Achee could be describing the origin of the coronavirus pandemic, where scientific evidence is building that the virus jumped from a live-animal market to a human exposed in Wuhan, China, and then spread rapidly to other people through airborne respiration.
Brad Sandberg, a research programmer in the Center for Research Computing, walked the MIDRP group through the data portal his team is building for REDI-NET. He displayed examples of sampling site maps that identify each specimen, training videos and data collection sheets displayed on the tablet. He also showed a pathogen heat map that can help leaders visualize danger hotspots or forecast developing threats — based on mathematical models built by Alex Perkins, an associate professor in the Department of Biological Sciences.
When Col. Tyner asked about aggregating data for a worldwide analysis, Achee said those questions are essential because the needs of the end-users can drive the custom creation of the data portal. “That’s why it’s so important that we developed a REDI-NET standardized approach to data collection and specific data management platform and didn’t try to adapt another platform,” she said. “We envision the user filtering for whatever they want — say, tick and pathogen spread in Cambodia.”

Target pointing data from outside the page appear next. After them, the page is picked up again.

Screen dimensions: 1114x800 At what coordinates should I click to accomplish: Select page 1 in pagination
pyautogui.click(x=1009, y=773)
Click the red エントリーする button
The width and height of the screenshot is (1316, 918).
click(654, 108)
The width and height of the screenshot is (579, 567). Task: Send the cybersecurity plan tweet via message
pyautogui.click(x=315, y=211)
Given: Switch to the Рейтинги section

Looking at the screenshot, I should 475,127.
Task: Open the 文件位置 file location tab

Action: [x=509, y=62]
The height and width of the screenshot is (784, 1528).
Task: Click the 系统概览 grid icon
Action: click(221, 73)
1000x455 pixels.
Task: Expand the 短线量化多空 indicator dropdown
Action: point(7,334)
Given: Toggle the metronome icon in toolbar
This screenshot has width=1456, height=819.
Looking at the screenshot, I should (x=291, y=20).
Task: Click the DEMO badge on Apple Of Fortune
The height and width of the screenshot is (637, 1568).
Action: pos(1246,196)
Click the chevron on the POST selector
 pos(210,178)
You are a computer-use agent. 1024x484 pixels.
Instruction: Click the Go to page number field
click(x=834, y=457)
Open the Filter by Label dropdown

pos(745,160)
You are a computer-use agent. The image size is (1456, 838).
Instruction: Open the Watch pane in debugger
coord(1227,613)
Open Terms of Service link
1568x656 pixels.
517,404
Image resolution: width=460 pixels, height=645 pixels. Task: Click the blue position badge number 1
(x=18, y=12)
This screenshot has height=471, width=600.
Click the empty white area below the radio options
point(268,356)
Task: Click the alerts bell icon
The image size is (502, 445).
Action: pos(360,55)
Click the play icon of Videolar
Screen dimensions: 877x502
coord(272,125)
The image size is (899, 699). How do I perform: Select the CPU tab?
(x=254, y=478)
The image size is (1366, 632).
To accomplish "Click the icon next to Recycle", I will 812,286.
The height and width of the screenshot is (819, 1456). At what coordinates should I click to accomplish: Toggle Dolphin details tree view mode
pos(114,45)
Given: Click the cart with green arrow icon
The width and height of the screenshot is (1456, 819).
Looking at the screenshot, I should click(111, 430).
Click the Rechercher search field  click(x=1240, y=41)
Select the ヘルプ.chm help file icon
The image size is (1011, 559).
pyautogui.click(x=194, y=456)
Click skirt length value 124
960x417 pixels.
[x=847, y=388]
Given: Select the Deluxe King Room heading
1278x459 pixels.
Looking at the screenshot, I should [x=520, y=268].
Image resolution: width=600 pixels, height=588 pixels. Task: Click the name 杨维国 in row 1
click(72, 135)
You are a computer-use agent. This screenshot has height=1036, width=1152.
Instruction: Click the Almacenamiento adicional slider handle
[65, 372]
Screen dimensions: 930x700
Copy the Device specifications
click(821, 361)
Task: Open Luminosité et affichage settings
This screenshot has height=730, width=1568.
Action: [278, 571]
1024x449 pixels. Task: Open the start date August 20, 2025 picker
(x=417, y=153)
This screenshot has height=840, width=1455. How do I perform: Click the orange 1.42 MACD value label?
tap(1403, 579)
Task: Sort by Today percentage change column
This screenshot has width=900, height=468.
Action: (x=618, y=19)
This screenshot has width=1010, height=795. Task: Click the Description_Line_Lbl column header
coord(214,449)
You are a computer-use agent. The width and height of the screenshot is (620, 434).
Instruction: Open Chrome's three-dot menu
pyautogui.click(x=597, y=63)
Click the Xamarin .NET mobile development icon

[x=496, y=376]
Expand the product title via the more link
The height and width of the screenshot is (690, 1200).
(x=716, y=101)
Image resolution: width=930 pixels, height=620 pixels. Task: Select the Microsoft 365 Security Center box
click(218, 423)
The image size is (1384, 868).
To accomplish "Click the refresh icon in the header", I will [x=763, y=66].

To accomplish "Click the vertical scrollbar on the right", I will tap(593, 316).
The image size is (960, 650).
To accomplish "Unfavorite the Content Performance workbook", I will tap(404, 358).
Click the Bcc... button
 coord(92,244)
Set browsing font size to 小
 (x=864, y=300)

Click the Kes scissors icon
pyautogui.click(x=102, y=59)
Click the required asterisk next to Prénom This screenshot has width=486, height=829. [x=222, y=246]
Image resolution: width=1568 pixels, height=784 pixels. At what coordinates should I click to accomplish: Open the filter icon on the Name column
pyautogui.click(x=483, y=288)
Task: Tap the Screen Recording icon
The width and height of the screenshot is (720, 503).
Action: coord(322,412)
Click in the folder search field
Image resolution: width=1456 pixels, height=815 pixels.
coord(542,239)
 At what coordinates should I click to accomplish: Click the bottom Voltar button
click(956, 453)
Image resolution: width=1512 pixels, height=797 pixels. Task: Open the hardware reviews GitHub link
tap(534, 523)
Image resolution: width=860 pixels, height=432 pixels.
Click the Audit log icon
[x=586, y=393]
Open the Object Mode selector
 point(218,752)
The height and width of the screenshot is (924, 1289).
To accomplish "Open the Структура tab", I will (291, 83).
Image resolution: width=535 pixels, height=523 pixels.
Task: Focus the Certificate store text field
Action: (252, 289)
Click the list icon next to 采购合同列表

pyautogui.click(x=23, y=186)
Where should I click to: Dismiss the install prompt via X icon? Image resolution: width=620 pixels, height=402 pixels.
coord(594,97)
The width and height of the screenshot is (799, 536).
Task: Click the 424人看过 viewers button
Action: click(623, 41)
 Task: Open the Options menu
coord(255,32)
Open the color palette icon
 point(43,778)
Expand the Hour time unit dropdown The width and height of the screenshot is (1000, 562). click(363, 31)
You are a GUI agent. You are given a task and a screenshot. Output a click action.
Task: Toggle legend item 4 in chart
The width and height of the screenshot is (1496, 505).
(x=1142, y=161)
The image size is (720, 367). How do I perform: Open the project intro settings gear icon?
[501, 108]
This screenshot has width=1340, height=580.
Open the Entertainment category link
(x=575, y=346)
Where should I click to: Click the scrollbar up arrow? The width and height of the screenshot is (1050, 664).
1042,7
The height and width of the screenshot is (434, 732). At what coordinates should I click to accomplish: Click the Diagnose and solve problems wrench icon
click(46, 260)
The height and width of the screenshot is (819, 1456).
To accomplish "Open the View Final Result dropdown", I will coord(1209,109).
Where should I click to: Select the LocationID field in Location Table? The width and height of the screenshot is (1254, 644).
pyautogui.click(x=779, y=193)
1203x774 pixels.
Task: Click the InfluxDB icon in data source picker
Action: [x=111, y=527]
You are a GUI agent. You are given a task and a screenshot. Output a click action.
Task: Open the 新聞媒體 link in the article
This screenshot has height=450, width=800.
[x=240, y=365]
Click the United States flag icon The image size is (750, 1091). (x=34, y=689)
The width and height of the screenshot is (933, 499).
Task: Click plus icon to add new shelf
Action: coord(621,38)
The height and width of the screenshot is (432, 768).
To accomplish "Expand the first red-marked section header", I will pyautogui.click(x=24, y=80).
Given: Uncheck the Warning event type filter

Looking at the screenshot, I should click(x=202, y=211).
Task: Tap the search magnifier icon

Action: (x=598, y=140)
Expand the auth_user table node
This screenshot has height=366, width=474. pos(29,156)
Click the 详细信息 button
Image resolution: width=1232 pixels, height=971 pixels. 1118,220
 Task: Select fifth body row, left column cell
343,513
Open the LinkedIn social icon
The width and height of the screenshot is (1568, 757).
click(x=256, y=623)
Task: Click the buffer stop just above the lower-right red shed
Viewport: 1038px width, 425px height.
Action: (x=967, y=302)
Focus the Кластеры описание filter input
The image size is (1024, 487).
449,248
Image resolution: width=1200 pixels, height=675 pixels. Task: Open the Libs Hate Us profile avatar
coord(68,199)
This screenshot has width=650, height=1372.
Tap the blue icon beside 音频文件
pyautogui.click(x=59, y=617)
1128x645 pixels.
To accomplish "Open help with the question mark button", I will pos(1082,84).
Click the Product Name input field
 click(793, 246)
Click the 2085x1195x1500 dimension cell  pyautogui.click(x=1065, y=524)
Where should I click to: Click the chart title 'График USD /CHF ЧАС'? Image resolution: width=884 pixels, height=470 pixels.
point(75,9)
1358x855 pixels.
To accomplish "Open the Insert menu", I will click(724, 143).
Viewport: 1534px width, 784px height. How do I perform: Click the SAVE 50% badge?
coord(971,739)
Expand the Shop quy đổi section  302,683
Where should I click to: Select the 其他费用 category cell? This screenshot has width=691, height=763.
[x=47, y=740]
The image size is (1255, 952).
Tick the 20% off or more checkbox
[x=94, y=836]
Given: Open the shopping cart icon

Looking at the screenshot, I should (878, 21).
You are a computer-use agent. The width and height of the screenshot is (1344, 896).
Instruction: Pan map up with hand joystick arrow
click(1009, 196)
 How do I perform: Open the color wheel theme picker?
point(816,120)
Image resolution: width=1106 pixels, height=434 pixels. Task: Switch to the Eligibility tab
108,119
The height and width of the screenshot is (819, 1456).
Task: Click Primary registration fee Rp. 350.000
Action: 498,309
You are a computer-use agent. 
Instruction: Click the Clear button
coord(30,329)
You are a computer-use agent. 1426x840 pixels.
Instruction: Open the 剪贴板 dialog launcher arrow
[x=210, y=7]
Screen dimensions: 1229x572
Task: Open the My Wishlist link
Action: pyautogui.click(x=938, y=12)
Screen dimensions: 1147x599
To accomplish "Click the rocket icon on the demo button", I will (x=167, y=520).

Phase three of the project aims to incorporate the REDI-NET system into armed forces and university labs collecting pathogen or disease vector information across the world. The sample type and data set will eventually grow in a standardized and exponential way. Authorized users will be able to log into the data portal from anywhere and retrieve whatever information they need from the cloud-based portal.
“It’s really about scaling up,” Achee said. “What we want to do is represent a global center of excellence. We want to serve as a conduit for training on field sampling, laboratory testing and data standardization, for data warehousing and modeling for stronger outputs in disease surveillance.”
Achee and Grieco don’t claim they can stop the next pandemic, which most experts expect to occur with increasing regularity in the future. But REDI-NET is being implemented to provide early warning.
“We will be better prepared the next time something happens,” Grieco said. “Maybe we can curtail the overall global impact. Stopping it? These are hard to stop, but definitely being much more prepared for the next outcome.”
This work is supported by the U.S. Army Medical Research and Development Command under Contract No.W81XWH-21-C-0001. The views, opinions and/or findings contained in this report are those of the author(s) and should not be construed as an official Department of the Army position, policy or decision unless so designated by other documentation.